Although international delegates and bureaucrats hold to a consensus, other scholars question the depth of global warming and the notion that reducing population is a positive policy solution.

The 2011 report Climate Change Reconsidered, produced by the Heartland Institute, states the rates of global warming from 1860-1880, 1910-1940, and 1975-1998, and 1975-2009, “are similar and not statistically significantly different from each other.”

Many climate scientists, such as Scienze Czar John Holdren, have called for “de-development” the West, believing more prosperous nations cause more ecological damage. But primitive practices such as clear-cutting rainforests were more damaging than newer, greener technologies, Ebell said.

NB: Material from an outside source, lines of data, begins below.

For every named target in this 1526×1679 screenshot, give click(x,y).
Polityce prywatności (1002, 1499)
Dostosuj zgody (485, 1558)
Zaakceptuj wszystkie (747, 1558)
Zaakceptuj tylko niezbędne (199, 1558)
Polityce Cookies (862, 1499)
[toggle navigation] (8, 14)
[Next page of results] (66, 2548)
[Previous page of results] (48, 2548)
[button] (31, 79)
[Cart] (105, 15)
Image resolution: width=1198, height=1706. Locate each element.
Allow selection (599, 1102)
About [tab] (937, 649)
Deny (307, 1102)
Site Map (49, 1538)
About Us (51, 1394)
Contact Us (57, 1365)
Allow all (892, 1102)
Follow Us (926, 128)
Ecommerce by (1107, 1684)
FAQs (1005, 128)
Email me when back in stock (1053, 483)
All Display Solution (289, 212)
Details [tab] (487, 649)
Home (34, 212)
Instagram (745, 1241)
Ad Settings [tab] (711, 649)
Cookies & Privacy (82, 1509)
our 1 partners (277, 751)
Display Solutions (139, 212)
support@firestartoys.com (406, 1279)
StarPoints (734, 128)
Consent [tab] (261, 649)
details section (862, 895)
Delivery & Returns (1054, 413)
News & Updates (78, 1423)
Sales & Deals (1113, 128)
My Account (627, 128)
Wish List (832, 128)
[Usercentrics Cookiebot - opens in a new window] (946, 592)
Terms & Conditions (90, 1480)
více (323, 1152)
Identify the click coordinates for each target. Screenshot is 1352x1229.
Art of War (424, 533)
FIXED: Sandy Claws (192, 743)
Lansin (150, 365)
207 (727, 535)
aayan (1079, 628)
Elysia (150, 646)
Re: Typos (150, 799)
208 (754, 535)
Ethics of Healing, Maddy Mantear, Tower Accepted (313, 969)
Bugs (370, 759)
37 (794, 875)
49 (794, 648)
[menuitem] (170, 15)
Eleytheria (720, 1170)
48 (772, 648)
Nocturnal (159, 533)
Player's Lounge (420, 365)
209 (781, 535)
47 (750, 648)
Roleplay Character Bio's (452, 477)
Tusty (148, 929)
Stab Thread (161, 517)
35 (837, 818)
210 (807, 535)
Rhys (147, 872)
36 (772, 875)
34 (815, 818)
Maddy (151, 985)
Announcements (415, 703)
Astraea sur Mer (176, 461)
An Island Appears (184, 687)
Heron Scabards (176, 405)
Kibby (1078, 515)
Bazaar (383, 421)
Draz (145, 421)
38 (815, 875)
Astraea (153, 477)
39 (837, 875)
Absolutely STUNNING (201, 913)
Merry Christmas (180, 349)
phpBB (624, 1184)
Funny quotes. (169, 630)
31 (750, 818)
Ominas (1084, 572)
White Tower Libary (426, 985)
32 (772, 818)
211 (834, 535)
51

Ebell told LifeSiteNews reducing worldwide population also proved counterproductive. “My view is that people are a net plus, we need more of them. They’re not just consumers,” he said. “Human beings are naturally problem solvers, and if we have environmental problems, people will be able to solve them.”

Despite calls to implement a robust agenda, the event’s final speaker, Kathleen Mogelgaard, a consultant with the Wilson Center’s Environmental Change and Security Program, admitted more studies were “needed to more fully legitimize these linkages” between population growth and environmental demise.

Only two of 47 National Adaptation Programs of Action (NAPAs) for the least developed countries produced by Population Action International in 2009 proposed family planning measures and neither project has been funded.

Very little of the evidence cited by the population foes has appeared in peer-reviewed journals, she acknowledged. While one study exists claiming open access to contraceptives creates “more resilient societies,” reproductive research “doesn’t necessarily respond to a specific climate change threat.”

Mogelgaard said the movement’s financial resources, often financed by taxpayer dollars, would allow them to continue to attempt to forge links between population reduction and global well-being/

“There is a proliferation of funds for climate change adaptation,” Mogelgaard said, observing that the world’s developed countries had dedicated $30 billion to climate change studies from 2010-2012. “That is supposed to ramp up to the neighborhood of $100 billion by the year 2020,” she said.

Despite movements to further regulate the economy in the name of preserving the atmosphere, some scholars who work outside governmental institutions offer a different solution to heal the environment.

Ebell told his former boss, the late U.S. Senator Malcolm Wallop of Wyoming, used to note the ecological degradation of the former Soviet bloc, observing that the biggest polluters also scored low on rankings of economic freedom.

“The answer to our environmental problems is to keep getting wealthier and try to maintain as free an economy as we can,” Ebell told LifeSiteNews, “because it’s when you give people incentives to improve things, to change things, that you get environmental as well as economic progress. Wealth and free markets are the cornerstone of environmental protection and progress.”

But he understood the motivation of those concerned with holding down the growth of the human population. “I think ultimately they’re right that if you think global warming is an imminent crisis facing mankind and the planet, then you should probably be supporting population control of some kind or another, whether it’s voluntary through handing out free contraceptives and abortions or whether it’s mandatory like they’ve got in China.”